The Triples review was launched on 1 February 2024 and included a reassessment of all eligibility decisions where there were credible claims of links to the Triples. On 15 April 2024 caseworking guidance was published internally, however in May 2024 it was discovered that caseworkers had not been provided with access to this when they started making decisions and so the review was paused to that these could be provided. The guidance was not made public.
In October 2024 the Minister for Armed Forces made a statement confirming that around 2,000 cases were within the scope of the review and that there was an expected overturn rate of 25%. In May 2025 the Minister for Armed Forces confirmed that the overturn rate was around 30%.
The judicial review
This claim for judicial review was commenced on 29 October 2024. The Defence Secretary made several concessions following the issuing of the judicial review. This included agreeing to publish two documents relating to the scope of the Triples review, to make a public announcement that all those within that scope would be notified of the decision on their case, and providing that members of the Triples could get clarification from the Defence Secretary of whether or not they were in scope. Negative outcomes would be notified and reasons given, as well as the right to a review of the decision.

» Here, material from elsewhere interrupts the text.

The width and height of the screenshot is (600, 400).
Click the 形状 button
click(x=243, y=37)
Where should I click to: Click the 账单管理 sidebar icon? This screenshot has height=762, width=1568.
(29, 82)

By the time of the hearing there was one ground remaining, and two issues to be determined by the court:
namely whether the Secretary of State: (1) unlawfully failed to publish the criteria for determining whether an application falls within the scope of the Triples Review; and (2) unlawfully failed to publish the criteria for determining what factors will be considered in individual review decisions, which was the caseworker guidance.

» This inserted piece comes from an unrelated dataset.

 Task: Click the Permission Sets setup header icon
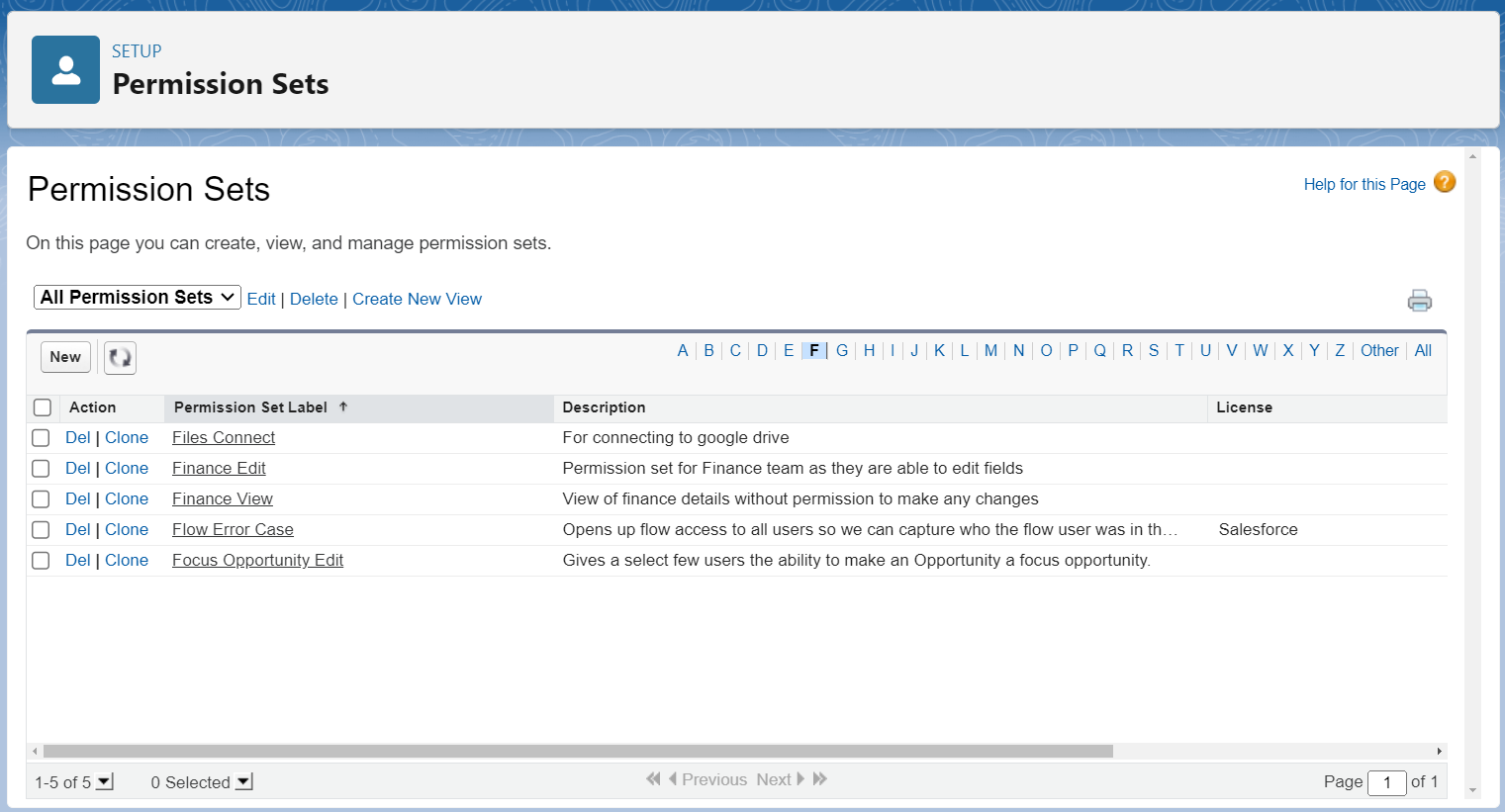[x=65, y=70]
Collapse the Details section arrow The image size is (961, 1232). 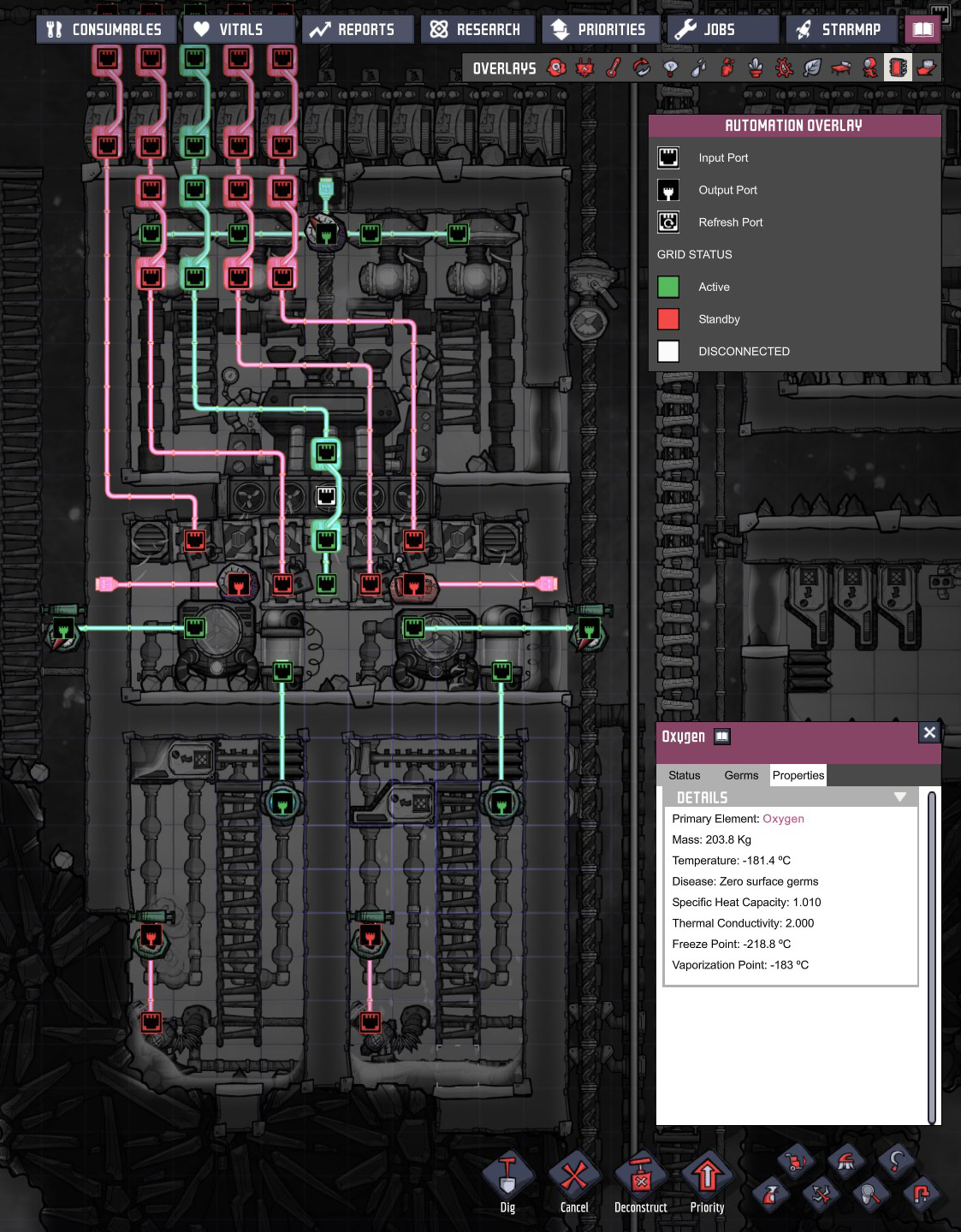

On the first issue, it was argued on behalf of the Defence Secretary that it did not matter whether people know they were in scope. This was because of concessions made during the judicial review to allow for people to get confirmation of whether they were in scope and also that reasons would be provided for negative decisions, along with the option of a review.
The court did not agree, stating that “In order to discharge the public law duty in this case it is necessary to publish a transparent and accurate statement about the scope of the (first) Triples review. This will enable those who might be in scope to know what reviews are being undertaken” [at 73]. The court also noted that the scope of phase two of the review had been published.
On the second issue, which concerned publication of the caseworker guidance, the Defence Secretary argued that the provision of redacted guidance within the judicial review proceedings was sufficient. The court rejected the suggestion that disclosure of the guidance within the proceedings under the duty of candour should necessarily mean that it should also be published as this could undermine proper disclosure in cases.
However, the court said that in the circumstances of this case “and where the rule of law calls for a transparent statement by the executive of the circumstances in which the broad terms of the ARAP policy will be exercised, then the Secretary of State, in order to comply with public law duties, will need to publish a summary of the material parts of the disclosed redacted guidance given to the caseworkers.”
Conclusion
The court was explicit that the published guidance must include guidance on the considerable detail needed to succeed in an application, as well other specific points which may help people in understanding whether or not they are eligible. If this had been done at the outset the Ministry of Defence may well have had fewer applications to deal with.